Segment Start: Extracted data

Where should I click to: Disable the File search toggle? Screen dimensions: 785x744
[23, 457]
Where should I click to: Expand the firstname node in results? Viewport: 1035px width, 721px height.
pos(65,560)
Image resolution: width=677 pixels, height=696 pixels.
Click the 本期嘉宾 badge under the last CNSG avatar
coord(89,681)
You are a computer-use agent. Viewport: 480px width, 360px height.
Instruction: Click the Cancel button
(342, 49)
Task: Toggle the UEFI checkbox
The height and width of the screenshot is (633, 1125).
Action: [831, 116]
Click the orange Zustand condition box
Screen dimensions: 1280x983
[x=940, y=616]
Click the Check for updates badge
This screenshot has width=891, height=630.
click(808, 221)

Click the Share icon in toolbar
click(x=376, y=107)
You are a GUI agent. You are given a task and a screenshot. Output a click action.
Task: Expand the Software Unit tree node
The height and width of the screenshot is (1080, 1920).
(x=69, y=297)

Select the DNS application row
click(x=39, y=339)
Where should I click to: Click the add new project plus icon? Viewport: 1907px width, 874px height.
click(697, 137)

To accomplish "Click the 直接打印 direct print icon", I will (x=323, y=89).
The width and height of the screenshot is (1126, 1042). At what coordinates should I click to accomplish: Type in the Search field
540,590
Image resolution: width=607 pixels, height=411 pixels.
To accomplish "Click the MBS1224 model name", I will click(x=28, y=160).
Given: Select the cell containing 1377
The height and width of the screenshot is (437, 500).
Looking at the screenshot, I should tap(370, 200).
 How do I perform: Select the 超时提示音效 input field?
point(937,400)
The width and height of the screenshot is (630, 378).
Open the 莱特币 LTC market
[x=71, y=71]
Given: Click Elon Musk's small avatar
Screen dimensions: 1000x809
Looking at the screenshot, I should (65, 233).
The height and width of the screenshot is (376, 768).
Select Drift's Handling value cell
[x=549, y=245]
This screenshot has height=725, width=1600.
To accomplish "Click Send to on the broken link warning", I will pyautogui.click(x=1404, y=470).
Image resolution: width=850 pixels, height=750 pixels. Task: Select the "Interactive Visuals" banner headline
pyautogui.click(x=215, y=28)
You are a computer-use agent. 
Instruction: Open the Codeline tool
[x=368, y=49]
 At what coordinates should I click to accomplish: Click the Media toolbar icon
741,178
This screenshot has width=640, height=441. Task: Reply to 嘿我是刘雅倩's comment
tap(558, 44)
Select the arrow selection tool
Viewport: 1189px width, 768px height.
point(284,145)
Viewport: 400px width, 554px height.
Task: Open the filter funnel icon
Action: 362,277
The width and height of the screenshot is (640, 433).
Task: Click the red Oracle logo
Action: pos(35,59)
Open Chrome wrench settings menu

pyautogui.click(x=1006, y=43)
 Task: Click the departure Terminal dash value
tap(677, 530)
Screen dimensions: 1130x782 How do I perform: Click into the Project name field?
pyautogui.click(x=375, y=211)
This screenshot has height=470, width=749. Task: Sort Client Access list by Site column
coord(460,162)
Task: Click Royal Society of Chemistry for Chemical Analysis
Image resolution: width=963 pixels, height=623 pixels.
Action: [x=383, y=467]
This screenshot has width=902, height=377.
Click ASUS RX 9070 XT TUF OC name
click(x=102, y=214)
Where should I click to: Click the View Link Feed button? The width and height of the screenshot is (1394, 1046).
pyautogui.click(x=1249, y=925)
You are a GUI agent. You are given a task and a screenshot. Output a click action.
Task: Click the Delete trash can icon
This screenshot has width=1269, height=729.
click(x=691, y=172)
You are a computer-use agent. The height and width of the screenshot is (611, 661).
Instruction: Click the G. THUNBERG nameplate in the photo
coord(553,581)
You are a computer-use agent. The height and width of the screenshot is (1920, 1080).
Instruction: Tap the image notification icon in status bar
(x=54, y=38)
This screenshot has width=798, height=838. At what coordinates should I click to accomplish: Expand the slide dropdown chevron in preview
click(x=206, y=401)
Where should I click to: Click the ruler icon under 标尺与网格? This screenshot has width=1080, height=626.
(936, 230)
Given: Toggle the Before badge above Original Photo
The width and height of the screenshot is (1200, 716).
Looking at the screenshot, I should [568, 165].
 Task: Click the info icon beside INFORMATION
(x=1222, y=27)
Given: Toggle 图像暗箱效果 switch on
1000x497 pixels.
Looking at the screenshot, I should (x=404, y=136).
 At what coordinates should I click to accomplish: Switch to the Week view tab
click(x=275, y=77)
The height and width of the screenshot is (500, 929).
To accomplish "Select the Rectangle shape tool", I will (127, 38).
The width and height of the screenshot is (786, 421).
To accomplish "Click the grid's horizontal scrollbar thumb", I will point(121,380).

Segment End: Extracted data

▶ Work task
Pick out every line above that holds the word "agent" and copy it.

▶ Exercise solution
You are a computer-use agent. Viewport: 480px width, 360px height.
You are a GUI agent. You are given a task and a screenshot. Output a click action.
You are a computer-use agent. 
You are a GUI agent. You are given a task and a screenshot. Output a click action.
You are a computer-use agent. The height and width of the screenshot is (611, 661).
You are a computer-use agent. The height and width of the screenshot is (1920, 1080).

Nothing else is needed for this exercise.